Animations and transitions you added in Canva may not survive the export either. Canva's animation system does not map cleanly to PowerPoint's animation model. Gradients, shadows, and transparency effects can also shift or disappear. The exported file is functional, but it often needs a final round of cleanup in PowerPoint before it is presentation-ready.
When this workflow makes sense
The Canva method is a reasonable choice if you already pay for Canva Pro and use it for other design work. Adding NotebookLM PDF editing to your existing workflow costs nothing extra, and the Grab Text feature handles simple slides reliably.
It is also a good fit if you plan to keep your slides inside Canva. If you are presenting directly from Canva or sharing a Canva link, you avoid the PPTX export entirely and skip the second font substitution. The output stays closer to what you edited.
For K-12 educators who have Canva for Education, this is probably the best free option available. The Grab Text feature is genuinely useful, and the editing tools are more accessible than most alternatives.
When it falls short
The Canva workflow gets difficult when you need a clean PowerPoint file. The two rounds of font substitution (PDF to Canva, then Canva to PPTX) mean the final output can look noticeably different from the original NotebookLM slides. Complex layouts with overlapping elements, charts, or precise positioning often need significant manual adjustment after Grab Text.
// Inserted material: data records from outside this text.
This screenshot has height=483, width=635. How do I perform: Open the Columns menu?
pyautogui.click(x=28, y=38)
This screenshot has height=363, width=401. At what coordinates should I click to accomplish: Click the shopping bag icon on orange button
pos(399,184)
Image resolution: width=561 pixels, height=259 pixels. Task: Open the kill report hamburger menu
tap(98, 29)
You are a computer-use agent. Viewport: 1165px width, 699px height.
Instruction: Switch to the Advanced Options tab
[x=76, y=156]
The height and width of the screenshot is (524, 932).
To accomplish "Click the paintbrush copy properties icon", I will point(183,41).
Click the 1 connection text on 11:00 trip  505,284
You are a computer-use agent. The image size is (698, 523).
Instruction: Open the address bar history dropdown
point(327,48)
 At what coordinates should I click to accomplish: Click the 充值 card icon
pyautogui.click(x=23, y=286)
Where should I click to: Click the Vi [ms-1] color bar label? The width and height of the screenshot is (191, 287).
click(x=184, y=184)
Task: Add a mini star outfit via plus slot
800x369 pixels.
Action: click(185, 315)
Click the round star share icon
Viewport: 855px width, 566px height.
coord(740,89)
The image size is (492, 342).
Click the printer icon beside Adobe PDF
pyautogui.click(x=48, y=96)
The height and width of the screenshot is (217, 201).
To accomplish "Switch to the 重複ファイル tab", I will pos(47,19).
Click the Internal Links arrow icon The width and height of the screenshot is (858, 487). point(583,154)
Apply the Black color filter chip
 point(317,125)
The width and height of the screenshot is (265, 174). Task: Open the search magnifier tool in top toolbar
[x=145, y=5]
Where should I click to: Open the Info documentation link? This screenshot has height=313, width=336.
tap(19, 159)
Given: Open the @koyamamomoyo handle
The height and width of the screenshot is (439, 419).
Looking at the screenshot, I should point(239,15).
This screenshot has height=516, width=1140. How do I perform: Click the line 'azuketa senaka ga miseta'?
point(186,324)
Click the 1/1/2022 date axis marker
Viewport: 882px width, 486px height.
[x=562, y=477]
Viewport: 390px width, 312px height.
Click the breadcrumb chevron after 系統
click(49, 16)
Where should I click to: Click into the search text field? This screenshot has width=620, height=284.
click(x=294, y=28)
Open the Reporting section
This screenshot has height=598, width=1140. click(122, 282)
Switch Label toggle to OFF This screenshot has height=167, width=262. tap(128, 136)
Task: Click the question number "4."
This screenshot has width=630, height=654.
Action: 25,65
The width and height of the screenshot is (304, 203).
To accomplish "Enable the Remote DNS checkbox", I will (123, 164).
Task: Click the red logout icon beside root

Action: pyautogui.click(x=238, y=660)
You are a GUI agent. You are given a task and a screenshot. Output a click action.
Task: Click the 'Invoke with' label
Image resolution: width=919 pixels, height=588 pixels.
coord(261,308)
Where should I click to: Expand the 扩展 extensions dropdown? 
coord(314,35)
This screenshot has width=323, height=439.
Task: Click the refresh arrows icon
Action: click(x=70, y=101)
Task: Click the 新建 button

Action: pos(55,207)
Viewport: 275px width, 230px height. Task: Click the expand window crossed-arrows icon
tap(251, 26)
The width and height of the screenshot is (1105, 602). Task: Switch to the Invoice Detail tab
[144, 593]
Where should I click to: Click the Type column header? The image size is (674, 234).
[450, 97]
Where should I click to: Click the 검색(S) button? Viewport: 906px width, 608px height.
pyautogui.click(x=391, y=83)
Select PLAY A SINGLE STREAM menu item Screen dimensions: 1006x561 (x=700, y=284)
If your goal is to get from NotebookLM PDF to editable PPTX with minimal cleanup, the indirect route through Canva adds friction. You are importing into one tool, extracting text, fixing fonts, editing, and then exporting into a different format, with quality loss at each transition.
This is the problem we built PreciseDeck to solve. Instead of going through Canva as an intermediary, PreciseDeck converts your NotebookLM PDF directly to a PPTX file. The text is already editable, the layout matches the original, and you open it straight in PowerPoint or Google Slides. No Grab Text step, no double font substitution, no Canva subscription required. Upload a PDF, wait about a minute, and you have an editable PowerPoint file.
If you are curious about how the two approaches compare in detail, we have a full PreciseDeck vs Canva comparison.
The bottom line
Canva is a solid tool with a solid workaround for the NotebookLM PDF problem. For simple slides, especially if you already have Pro, it gets the job done. The community recommends it for good reason.
For complex slides, high-fidelity output, or situations where you need a clean PPTX file without manual cleanup, a purpose-built converter will save you time and produce better results.